■ Stored data entries ■
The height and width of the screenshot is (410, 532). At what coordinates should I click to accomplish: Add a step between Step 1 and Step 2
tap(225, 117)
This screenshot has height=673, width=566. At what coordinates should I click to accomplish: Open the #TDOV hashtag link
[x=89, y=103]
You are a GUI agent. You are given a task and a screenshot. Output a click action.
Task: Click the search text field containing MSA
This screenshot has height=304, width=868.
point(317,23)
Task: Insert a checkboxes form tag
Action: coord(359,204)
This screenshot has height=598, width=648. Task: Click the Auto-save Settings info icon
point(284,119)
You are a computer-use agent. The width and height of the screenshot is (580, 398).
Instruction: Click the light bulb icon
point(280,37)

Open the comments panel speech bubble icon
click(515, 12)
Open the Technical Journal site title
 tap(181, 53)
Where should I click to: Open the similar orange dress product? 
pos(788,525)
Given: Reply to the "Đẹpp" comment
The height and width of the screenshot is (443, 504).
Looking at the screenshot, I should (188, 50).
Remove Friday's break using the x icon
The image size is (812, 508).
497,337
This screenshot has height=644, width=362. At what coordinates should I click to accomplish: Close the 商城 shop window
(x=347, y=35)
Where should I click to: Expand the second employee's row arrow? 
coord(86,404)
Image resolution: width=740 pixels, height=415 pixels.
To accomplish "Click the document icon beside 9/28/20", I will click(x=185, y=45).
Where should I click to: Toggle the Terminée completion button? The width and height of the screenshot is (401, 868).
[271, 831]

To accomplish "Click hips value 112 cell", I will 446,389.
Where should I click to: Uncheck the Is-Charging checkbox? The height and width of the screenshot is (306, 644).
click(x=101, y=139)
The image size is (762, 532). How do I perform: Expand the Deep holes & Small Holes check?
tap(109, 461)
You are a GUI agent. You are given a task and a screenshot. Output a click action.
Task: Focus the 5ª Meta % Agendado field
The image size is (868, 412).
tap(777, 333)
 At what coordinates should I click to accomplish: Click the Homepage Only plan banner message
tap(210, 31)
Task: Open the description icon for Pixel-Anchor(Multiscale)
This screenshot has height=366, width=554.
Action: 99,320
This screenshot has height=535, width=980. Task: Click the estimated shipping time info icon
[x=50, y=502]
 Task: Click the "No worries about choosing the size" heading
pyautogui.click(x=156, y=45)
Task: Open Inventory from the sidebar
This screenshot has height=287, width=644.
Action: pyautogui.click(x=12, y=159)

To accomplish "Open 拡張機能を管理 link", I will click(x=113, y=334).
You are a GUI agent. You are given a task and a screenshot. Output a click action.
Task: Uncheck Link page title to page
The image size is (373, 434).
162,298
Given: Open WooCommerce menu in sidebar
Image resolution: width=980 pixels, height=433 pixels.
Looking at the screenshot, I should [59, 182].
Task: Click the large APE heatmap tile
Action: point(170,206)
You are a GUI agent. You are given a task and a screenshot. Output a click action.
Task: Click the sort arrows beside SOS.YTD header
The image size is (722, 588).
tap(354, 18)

■ TASK TO CARRY OUT ■
Could you please reproduce each record exactly, leaving nothing out?

■ FINISHED EXERCISE ■
The height and width of the screenshot is (410, 532). At what coordinates should I click to accomplish: Add a step between Step 1 and Step 2
tap(225, 117)
This screenshot has height=673, width=566. At what coordinates should I click to accomplish: Open the #TDOV hashtag link
[x=89, y=103]
You are a GUI agent. You are given a task and a screenshot. Output a click action.
Task: Click the search text field containing MSA
This screenshot has height=304, width=868.
point(317,23)
Task: Insert a checkboxes form tag
Action: coord(359,204)
This screenshot has height=598, width=648. Task: Click the Auto-save Settings info icon
point(284,119)
You are a computer-use agent. The width and height of the screenshot is (580, 398).
Instruction: Click the light bulb icon
point(280,37)

Open the comments panel speech bubble icon
click(515, 12)
Open the Technical Journal site title
 tap(181, 53)
Where should I click to: Open the similar orange dress product? 
pos(788,525)
Given: Reply to the "Đẹpp" comment
The height and width of the screenshot is (443, 504).
Looking at the screenshot, I should (188, 50).
Remove Friday's break using the x icon
The image size is (812, 508).
497,337
This screenshot has height=644, width=362. At what coordinates should I click to accomplish: Close the 商城 shop window
(x=347, y=35)
Where should I click to: Expand the second employee's row arrow? 
coord(86,404)
Image resolution: width=740 pixels, height=415 pixels.
To accomplish "Click the document icon beside 9/28/20", I will click(x=185, y=45).
Where should I click to: Toggle the Terminée completion button? The width and height of the screenshot is (401, 868).
[271, 831]

To accomplish "Click hips value 112 cell", I will 446,389.
Where should I click to: Uncheck the Is-Charging checkbox? The height and width of the screenshot is (306, 644).
click(x=101, y=139)
The image size is (762, 532). How do I perform: Expand the Deep holes & Small Holes check?
tap(109, 461)
You are a GUI agent. You are given a task and a screenshot. Output a click action.
Task: Focus the 5ª Meta % Agendado field
The image size is (868, 412).
tap(777, 333)
 At what coordinates should I click to accomplish: Click the Homepage Only plan banner message
tap(210, 31)
Task: Open the description icon for Pixel-Anchor(Multiscale)
This screenshot has height=366, width=554.
Action: 99,320
This screenshot has height=535, width=980. Task: Click the estimated shipping time info icon
[x=50, y=502]
 Task: Click the "No worries about choosing the size" heading
pyautogui.click(x=156, y=45)
Task: Open Inventory from the sidebar
This screenshot has height=287, width=644.
Action: pyautogui.click(x=12, y=159)

To accomplish "Open 拡張機能を管理 link", I will click(x=113, y=334).
You are a GUI agent. You are given a task and a screenshot. Output a click action.
Task: Uncheck Link page title to page
The image size is (373, 434).
162,298
Given: Open WooCommerce menu in sidebar
Image resolution: width=980 pixels, height=433 pixels.
Looking at the screenshot, I should [59, 182].
Task: Click the large APE heatmap tile
Action: point(170,206)
You are a GUI agent. You are given a task and a screenshot. Output a click action.
Task: Click the sort arrows beside SOS.YTD header
The image size is (722, 588).
tap(354, 18)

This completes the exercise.